- What you are asked to do: Report each line of the data that contains the string "circle".

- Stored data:
/---

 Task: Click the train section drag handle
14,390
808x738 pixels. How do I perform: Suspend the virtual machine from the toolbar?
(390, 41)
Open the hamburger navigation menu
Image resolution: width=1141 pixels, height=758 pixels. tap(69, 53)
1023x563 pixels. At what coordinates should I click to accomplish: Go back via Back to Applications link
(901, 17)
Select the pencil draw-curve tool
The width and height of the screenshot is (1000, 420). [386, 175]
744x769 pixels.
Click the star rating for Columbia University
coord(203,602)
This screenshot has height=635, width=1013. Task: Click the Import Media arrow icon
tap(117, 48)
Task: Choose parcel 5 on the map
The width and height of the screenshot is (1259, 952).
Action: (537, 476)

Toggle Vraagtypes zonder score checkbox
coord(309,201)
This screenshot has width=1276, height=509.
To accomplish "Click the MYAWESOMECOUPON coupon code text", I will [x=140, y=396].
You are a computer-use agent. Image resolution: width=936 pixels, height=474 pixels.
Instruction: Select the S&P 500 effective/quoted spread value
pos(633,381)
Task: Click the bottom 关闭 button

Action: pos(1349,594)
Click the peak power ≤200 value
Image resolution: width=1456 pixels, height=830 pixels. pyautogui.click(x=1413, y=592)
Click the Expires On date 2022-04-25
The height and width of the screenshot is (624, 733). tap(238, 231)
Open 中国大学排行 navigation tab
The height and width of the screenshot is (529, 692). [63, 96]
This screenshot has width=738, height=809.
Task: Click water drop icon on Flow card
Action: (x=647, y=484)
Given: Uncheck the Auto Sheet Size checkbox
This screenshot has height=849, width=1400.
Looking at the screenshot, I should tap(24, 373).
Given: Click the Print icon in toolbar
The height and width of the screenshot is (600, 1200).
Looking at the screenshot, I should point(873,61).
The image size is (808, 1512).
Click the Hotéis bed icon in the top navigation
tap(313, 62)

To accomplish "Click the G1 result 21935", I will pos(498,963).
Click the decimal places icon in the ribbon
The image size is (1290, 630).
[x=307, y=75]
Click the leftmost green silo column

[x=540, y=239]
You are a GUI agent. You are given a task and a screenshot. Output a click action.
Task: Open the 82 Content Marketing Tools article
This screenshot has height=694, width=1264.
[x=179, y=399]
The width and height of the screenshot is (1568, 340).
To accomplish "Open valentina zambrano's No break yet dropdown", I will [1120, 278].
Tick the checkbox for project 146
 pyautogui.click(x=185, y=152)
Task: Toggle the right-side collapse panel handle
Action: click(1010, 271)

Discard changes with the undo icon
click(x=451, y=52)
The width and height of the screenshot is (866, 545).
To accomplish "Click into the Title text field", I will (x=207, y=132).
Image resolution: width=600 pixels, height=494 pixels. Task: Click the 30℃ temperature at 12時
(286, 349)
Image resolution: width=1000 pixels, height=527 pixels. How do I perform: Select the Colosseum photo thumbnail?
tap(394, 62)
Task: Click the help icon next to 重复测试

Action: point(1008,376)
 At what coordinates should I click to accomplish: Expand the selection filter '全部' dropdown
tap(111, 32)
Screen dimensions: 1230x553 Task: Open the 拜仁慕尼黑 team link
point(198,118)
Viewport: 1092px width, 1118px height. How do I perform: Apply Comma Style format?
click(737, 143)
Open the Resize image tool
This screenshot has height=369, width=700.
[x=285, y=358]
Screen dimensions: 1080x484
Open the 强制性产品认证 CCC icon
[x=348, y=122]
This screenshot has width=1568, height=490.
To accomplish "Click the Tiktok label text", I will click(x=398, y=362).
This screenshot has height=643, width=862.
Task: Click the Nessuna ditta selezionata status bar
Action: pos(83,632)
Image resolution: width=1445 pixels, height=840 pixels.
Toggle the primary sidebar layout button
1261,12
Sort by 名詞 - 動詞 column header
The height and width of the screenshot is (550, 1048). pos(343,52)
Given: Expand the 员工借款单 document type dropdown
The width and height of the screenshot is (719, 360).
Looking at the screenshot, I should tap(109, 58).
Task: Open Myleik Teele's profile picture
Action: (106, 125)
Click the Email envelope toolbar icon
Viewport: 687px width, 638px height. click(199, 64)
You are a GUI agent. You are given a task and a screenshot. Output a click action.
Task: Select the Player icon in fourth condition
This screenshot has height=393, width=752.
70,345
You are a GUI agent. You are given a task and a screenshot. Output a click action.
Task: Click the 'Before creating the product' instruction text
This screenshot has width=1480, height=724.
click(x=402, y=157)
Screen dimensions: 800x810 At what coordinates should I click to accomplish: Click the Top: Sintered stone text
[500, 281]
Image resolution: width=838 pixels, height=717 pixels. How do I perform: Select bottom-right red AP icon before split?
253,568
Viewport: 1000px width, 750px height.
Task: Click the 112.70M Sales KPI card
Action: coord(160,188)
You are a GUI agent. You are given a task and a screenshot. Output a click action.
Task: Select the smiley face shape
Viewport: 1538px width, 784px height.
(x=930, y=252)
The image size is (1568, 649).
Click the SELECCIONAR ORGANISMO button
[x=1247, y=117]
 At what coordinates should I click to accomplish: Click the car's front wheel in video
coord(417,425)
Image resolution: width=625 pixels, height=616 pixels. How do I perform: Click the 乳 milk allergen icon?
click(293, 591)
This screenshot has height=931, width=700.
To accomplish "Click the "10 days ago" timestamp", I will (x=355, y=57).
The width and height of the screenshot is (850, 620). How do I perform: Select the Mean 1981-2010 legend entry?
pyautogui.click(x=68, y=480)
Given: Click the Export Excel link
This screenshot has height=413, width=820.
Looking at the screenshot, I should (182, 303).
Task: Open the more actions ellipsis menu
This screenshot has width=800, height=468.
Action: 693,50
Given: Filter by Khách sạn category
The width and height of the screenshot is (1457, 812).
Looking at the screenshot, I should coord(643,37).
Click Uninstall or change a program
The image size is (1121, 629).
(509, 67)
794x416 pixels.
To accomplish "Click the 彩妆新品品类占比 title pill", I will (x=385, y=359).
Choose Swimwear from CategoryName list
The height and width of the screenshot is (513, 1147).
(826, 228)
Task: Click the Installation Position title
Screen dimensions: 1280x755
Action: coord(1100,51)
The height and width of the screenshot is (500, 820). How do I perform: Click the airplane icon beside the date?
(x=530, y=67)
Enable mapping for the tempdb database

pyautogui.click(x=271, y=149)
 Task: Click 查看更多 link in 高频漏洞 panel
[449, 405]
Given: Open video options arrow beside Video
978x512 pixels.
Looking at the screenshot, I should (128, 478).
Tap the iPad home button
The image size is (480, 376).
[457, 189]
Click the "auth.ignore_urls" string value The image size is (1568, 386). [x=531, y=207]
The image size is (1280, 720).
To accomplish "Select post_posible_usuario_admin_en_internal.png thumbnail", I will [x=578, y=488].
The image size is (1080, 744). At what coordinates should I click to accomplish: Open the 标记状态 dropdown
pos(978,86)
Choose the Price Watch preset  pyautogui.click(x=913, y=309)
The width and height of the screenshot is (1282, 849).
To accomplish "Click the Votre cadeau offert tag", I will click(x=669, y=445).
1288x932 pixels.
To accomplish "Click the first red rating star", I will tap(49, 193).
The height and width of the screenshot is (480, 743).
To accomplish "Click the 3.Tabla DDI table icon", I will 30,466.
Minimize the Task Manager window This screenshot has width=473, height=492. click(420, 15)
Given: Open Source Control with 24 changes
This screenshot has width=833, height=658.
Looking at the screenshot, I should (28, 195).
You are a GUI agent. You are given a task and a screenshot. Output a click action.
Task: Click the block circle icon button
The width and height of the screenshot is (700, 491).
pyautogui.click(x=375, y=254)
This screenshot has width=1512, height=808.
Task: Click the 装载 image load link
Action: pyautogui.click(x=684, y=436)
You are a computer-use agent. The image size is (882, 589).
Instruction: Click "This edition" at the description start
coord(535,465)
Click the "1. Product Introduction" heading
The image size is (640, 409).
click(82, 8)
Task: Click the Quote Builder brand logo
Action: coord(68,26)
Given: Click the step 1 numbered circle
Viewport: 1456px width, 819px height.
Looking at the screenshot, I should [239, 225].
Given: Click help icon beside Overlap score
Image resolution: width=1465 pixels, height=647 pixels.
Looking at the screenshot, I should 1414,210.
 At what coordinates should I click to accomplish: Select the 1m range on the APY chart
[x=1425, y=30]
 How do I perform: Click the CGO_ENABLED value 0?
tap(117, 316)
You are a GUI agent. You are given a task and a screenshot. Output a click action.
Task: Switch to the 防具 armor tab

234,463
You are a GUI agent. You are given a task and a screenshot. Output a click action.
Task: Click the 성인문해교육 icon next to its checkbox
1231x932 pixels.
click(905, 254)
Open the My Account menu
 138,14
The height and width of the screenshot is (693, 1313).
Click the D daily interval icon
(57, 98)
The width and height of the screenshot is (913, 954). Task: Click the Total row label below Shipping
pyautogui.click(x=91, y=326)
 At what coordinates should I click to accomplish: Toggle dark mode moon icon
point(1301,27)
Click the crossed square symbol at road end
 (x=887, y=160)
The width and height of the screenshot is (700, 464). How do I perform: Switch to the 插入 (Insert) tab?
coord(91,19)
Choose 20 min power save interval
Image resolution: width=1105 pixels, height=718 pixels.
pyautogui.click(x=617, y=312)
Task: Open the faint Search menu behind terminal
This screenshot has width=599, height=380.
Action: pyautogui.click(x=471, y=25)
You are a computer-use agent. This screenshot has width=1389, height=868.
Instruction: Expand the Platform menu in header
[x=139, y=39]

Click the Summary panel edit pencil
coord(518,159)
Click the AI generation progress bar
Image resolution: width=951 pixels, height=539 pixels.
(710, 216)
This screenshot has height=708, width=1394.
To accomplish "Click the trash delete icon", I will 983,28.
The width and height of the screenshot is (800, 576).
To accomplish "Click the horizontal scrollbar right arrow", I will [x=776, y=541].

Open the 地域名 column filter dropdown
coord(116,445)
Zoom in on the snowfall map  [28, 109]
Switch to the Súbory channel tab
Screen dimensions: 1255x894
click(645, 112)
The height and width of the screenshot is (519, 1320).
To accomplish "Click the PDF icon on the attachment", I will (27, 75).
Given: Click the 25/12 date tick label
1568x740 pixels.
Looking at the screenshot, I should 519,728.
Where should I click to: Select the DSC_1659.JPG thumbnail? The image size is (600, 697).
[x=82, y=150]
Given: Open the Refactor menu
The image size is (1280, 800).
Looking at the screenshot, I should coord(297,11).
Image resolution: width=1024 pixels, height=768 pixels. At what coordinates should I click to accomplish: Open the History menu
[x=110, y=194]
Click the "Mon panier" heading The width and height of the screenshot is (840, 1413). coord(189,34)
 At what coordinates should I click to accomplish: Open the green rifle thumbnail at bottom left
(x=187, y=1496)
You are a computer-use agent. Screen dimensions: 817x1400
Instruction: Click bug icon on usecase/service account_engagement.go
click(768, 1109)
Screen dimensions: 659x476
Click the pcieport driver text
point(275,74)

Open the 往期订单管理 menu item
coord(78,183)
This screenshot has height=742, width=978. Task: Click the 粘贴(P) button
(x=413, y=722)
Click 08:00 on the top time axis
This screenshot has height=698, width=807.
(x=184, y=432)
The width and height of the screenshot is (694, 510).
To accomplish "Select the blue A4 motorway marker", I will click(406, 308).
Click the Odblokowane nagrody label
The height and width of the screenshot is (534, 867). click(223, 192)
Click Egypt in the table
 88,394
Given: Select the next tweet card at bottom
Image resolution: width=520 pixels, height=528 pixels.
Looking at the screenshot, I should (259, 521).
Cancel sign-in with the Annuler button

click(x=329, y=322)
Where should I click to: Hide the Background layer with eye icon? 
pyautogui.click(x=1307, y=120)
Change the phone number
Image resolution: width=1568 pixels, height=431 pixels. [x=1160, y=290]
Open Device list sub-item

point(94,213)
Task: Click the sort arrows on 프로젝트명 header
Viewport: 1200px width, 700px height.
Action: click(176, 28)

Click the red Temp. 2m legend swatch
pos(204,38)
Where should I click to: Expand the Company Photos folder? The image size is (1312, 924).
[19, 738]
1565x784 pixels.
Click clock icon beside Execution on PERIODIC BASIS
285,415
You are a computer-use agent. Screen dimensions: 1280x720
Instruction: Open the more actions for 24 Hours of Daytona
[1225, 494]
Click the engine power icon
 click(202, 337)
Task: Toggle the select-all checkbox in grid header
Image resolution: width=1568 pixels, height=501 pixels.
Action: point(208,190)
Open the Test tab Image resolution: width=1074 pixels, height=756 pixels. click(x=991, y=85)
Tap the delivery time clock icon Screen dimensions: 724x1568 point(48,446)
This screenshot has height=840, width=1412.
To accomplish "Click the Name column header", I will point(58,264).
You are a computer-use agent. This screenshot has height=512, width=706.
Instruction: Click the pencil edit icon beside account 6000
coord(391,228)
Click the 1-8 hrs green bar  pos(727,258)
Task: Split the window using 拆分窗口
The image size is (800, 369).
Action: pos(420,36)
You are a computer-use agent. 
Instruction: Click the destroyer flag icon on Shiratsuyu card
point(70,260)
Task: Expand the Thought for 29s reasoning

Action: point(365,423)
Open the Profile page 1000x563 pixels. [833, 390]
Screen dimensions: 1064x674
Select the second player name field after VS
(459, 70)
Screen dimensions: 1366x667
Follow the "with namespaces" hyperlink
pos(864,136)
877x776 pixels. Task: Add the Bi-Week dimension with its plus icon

\---

- Solution for this task:
Task: Click the block circle icon button
Given: Click the step 1 numbered circle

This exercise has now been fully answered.